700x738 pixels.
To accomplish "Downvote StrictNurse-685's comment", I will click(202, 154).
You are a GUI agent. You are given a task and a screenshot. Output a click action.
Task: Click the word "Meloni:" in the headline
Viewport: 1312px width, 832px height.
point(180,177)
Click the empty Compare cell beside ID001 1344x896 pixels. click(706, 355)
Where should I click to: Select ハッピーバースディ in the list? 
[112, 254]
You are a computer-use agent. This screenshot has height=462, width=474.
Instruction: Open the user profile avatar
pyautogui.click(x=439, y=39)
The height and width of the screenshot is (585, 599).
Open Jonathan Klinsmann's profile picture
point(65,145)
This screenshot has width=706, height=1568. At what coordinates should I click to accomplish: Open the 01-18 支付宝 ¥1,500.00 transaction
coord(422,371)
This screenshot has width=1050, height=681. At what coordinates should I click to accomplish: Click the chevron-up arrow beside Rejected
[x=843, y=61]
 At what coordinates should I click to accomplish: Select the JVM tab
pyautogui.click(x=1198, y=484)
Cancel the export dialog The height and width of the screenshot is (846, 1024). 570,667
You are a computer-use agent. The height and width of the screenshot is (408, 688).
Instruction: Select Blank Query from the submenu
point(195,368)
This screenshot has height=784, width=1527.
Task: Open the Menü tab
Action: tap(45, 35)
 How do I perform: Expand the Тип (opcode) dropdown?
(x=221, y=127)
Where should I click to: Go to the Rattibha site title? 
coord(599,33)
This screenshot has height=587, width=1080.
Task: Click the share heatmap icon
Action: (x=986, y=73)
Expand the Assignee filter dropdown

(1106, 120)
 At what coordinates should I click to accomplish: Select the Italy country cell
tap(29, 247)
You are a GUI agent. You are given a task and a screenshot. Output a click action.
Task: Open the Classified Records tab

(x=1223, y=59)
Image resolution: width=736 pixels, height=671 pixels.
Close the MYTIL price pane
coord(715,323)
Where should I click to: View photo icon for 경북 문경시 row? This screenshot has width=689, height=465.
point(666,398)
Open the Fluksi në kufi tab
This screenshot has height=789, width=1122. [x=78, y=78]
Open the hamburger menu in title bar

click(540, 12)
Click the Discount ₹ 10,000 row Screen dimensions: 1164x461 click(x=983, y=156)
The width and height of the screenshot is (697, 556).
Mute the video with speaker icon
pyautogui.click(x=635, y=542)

###

**Problem:** Output the lines from the one with "The width and" through the end of the records above, exactly, including both ends, and nothing besides.

**Problem solution:**
The width and height of the screenshot is (697, 556).
Mute the video with speaker icon
pyautogui.click(x=635, y=542)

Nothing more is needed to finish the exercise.